Кажется, из моей груди вырывается стон, а ответом ему служит глухое рычание. Поцелуй с каждым мгновением, каждым жестом и движением становится всё глубже и откровеннее, и я уже не понимаю, что творится вокруг, кто я и что делаю.
Карл проводит пальцами по моей щеке, опускается медленно вниз, очерчивая линию подбородка, ещё ниже, а мне кажется, что под его пальцами остаются огненные следы. Почти больно, но и невыносимо приятно. Я не знаю, что делает со мной этот мужчина одним прикосновением, но не хочется, чтобы он останавливался.
Повожу вниз пальцами по его спине, резким движением вытаскиваю из брюк и касаюсь горячей кожи. На ней неровности и бугры застарелых шрамов, но это всё проходит фоном, почти не затрагивает сознание. О том, как он жил все эти годы пока не думаю. Сейчас это неважно. Главное, чтобы не прекращал целовать, хоть это и похоже на безумие.
— Ты мне в печёнку залезла, Маргаритка, — говорит, разрывая поцелуй, а я утыкаюсь носом ему в плечо. Вдыхаю аромат кожи и закрываю глаза.
Хорошо всё-таки.
— Ты не мастер комплиментов, как я посмотрю, — смеюсь, а Карл хмыкает.
— Я вообще не мастер разговоров.
— Главное, чтобы действия были красноречивыми.
Поддевает пальцем мой подбородок, заглядывает в глаза, а сам хмурится, о чём-то размышляя.
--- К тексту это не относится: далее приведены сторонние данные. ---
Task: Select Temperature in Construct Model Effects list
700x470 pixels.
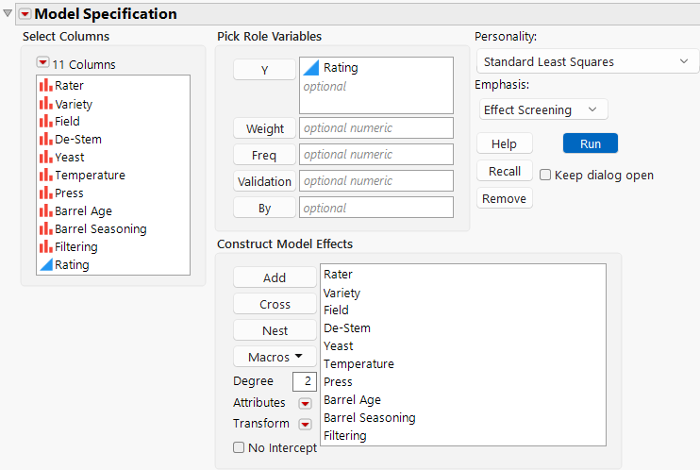Action: click(358, 364)
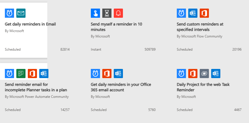Click the gray Dataverse icon on Daily Project card
This screenshot has height=123, width=249.
point(204,74)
И спросить хочется, что на душе у него творится, и спугнуть боюсь.
— Зря я тебя сюда притащил, — говорит тихо, а голос севший, хриплый. — Ты обязательно пожалеешь, но я ничего не могу с собой поделать.
— Ты не можешь точно знать, пожалею я или нет.
— Ты просто плохо знаешь меня, чем живу, в каком дерьме варюсь ежедневно. Но ты мне нужна.
— Правда?
— Да. Нужна.
И снова целует, но на этот раз нежно, почти невесомо касается губами моих. Мысли становятся вязкими и тягучими, как патока, а я почти забываю обо всех проблемах и неприятностях, тревогах. Кажется, даже забываю постепенно того неприятного типа, что тряс кошельком в моём баре. Потом, всё потом.
— Маргаритка, я закрыл на сегодня ресторан. Тут нет никого, даже персонала.
— Мы совсем одни здесь?
— Точно… ты голодна?
— Не очень.
На самом деле совсем не хочу есть, но мы же, вроде как, в ресторане. Или?
— Я тоже, — усмехается и вдруг подхватывает меня на руки, а я инстинктивно обнимаю его за шею.
Наши лица оказываются на одном уровне — глаза в глаза. Прислоняюсь своим лбом к его и тихо спрашиваю:
— Тогда чем займёмся?
— Сексом, — отвечает, смеётся и несёт меня куда-то.
Ох ты ж чёрт.
Я тону в его невозможных, нереальных глазах, будто бы меня засасывает на дно глубокой бездны. Мне сорок лет, я взрослая и умная женщина… вроде бы, а тут потеряла голову, словно девчонка.